Sustainability creates market shifts
Meanwhile, as supplier relationships based on green products and practices continue to become more common, a variety of markets and sub-niches within the retail and consumer goods spaces are undergoing change.
The International Institute for Sustainable Development recently released its State of Sustainability Initiatives Review 2014, and according to the report, green products have continued to become mainstream. This is especially true in the food industry. The researchers found that coffee produced in accordance with sustainability standards held a 38 percent share of the market in 2012, a considerable increase from 2008, when it stood at 9 percent. Meanwhile, standard-compliant cocoa went from 3 percent to 22 percent of the market during this same time period, and sustainable palm oil jumped from a 2 percent market share to 15 percent.
However, the report noted that while sales of sustainable products are also increasing, demand hasn't grown at quite the same rate as supply. This phenomenon may be something of a double-edged sword for market change.
"This situation means that companies have ample choice for sustainable sourcing (positive outcome), but also suggests that the market may be placing downward pressure on the prices of sustainable products due to oversupply (negative outcome)," the researchers wrote.
Companies adapt to the trends
This is not to say, however, that companies are reconsidering the viability of sustainable product sourcing.
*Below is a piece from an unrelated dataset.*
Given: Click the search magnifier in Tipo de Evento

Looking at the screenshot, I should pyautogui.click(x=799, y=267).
The fact that oversupply of these products exists may actually suggest that firms are thinking ahead, trying to anticipate the demands of consumers in markets that continue to shift rapidly. The confidence that companies have in these efforts is supported by just how much growth sustainable products have seen in recent years. The IISD report revealed that while the conventional commodities industry grew by 2 percent in 2012, the market for sustainable products expanded by 41 percent.
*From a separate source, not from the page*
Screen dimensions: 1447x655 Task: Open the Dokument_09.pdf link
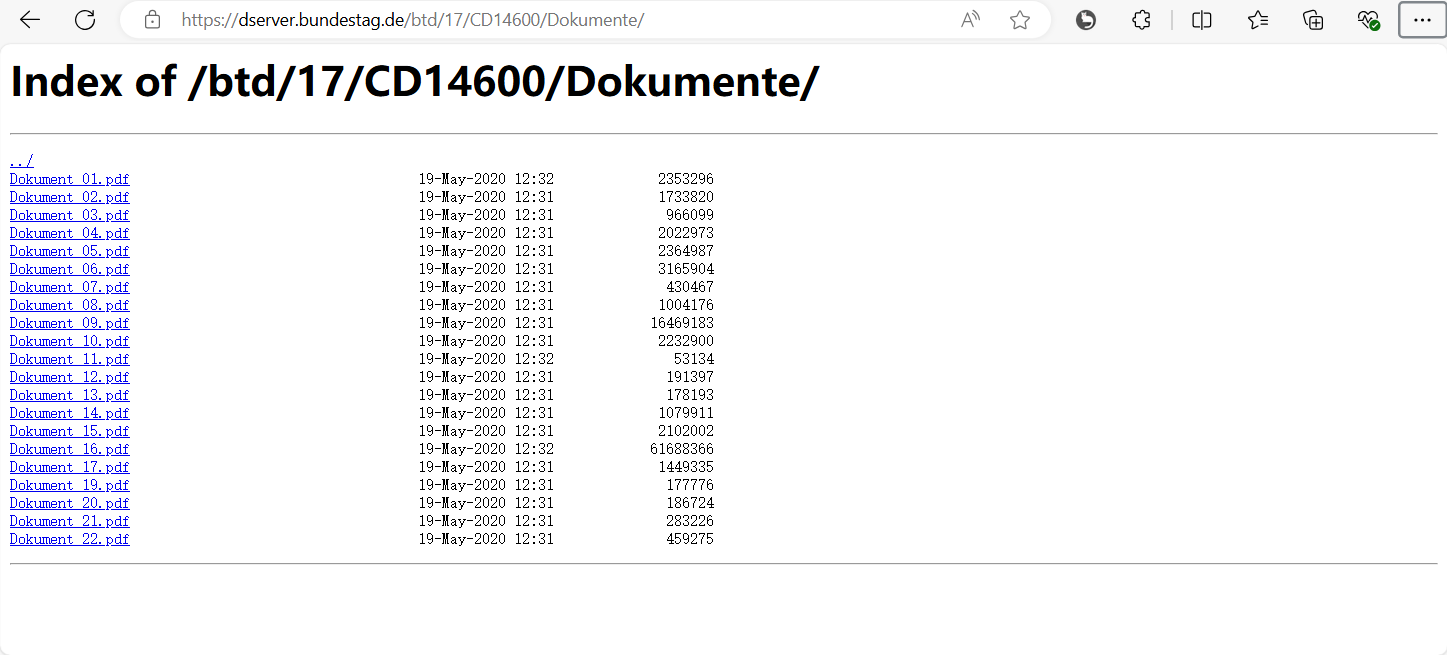click(x=69, y=323)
In light of these developments, companies in food, retail and other sectors continue to demonstrate their commitment to finding environmentally friendly ways to source their products. According to Sustainable Brands, spirits producer Bacardi recently announced that it intends to ensure all of its raw materials are 100 percent sustainably procured. It will source its sugar cane from suppliers in Fiji that protect the Great Sea Reef that surrounds the islands. Furthermore, the company intends to incrementally slim down its packaging by 10 percent in 2017 and 15 percent by 2022, in addition to cutting greenhouse gas emissions by 50 percent and water use by 55 percent.
As sustainable products flood the markets and demand continues to shift, firms may need to ensure their financial benchmarking solutions price these items carefully and correctly.